There's plenty of storage dotted around, including two cupholders between the front seats that are big enough for the largest of skinny mochaccinos, plus a tray for your mobile phone and front door pockets that are big enough to hold a small water bottle.
You even get a sliding centre armrest – a very rare thing in this class – from 3 trim upwards. This improves comfort and also opens to reveal an extra cubby beneath.
Kia Picanto hatchback rear space
All Picantos have five doors, so getting into the back is as easy as you'd imagine. True, the door openings aren’t especially wide, but that's the case in the vast majority of city cars.
While a couple of six-footers will have few complaints about head room when they get inside, they will find their knees pressed up against the front seatbacks, especially if anyone tall is sitting in front. It’s okay by class standards, but a Hyundai i10 is bigger, while a Suzuki Ignis is vast by comparison.

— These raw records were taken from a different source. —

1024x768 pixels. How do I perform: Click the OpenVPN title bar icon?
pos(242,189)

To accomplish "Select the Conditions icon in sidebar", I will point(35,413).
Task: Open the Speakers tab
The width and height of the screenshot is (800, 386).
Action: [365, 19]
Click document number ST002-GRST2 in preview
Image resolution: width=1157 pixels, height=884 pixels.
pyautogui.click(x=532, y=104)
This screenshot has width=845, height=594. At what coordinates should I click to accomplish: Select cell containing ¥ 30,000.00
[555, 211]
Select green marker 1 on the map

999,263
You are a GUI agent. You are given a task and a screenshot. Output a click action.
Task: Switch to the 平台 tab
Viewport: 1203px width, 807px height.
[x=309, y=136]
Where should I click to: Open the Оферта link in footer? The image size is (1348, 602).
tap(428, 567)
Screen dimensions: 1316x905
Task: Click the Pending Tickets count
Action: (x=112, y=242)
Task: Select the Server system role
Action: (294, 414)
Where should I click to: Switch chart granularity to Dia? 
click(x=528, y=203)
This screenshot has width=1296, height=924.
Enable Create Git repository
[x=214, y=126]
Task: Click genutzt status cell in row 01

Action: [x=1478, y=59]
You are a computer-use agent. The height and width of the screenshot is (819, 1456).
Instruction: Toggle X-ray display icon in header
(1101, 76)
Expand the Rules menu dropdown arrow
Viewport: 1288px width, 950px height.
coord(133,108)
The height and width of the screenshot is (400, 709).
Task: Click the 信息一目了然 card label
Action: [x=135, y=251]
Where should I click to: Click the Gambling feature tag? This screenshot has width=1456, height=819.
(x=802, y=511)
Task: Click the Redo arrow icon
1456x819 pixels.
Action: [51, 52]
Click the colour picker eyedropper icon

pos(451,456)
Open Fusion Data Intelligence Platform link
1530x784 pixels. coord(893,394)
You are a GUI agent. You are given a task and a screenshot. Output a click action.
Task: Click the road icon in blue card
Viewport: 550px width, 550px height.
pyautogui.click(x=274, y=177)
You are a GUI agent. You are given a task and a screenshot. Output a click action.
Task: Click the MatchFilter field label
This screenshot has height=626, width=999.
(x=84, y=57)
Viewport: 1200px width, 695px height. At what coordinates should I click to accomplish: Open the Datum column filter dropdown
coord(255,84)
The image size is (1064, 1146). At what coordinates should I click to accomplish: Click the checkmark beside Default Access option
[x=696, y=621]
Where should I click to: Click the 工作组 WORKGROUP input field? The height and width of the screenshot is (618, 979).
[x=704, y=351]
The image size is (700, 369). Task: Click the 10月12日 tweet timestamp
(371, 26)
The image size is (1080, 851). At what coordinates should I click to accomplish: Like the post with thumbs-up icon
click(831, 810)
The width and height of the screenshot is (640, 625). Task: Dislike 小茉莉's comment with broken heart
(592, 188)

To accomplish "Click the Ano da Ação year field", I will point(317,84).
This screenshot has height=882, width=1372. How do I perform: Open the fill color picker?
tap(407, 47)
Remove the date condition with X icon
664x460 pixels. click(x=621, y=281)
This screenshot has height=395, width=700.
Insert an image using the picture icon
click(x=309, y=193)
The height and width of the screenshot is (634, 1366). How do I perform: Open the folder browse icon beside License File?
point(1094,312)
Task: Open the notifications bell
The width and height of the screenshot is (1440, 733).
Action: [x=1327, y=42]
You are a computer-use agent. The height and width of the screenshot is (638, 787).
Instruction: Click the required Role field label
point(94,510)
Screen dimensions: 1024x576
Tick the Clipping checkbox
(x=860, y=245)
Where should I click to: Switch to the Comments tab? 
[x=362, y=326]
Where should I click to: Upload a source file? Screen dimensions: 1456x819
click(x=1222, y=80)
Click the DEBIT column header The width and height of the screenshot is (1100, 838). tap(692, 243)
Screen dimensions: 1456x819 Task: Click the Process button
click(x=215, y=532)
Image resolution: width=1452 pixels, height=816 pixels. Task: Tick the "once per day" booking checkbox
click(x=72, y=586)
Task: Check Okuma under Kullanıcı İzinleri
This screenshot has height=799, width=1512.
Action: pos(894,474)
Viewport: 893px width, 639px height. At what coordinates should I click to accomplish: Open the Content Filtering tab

Sitting three adults in the back of the Picanto is a serious squeeze, but at least it is legal; the Up and versions of the Ignis, for example, have only two rear seatbelts. All Picantos have two Isofix child seat fixings in the back.
While each rear door has an armrest, unfortunately neither has a proper door pocket.
Kia Picanto hatchback seating flexibility
City cars don’t usually have many clever seating tricks and the Picanto is no different. Its rear seatback splits in a 60/40 configuration and lay relatively flat – albeit with a large step in the extended floor – when you want to carry lots of luggage.
However, there are no sliding and reclining seats like you'll find in the similarly priced Ignis and the front passenger seat isn't height-adjustable, either.
Kia Picanto hatchback boot space
The Picanto has one of the better boots in the city car class – bigger than an Up’s or i10’s, although still not as big as the Ignis’s. There’s more than enough space for a few large shopping bags and we managed to slot in three carry-on suitcases with some space to spare.
There is an enormous lip at the boot entrance, although range-topping X-Line and GT-Line S models have a height-adjustable boot floor to help mitigate this. It's a shame that this handy feature isn't available on the cheaper trims.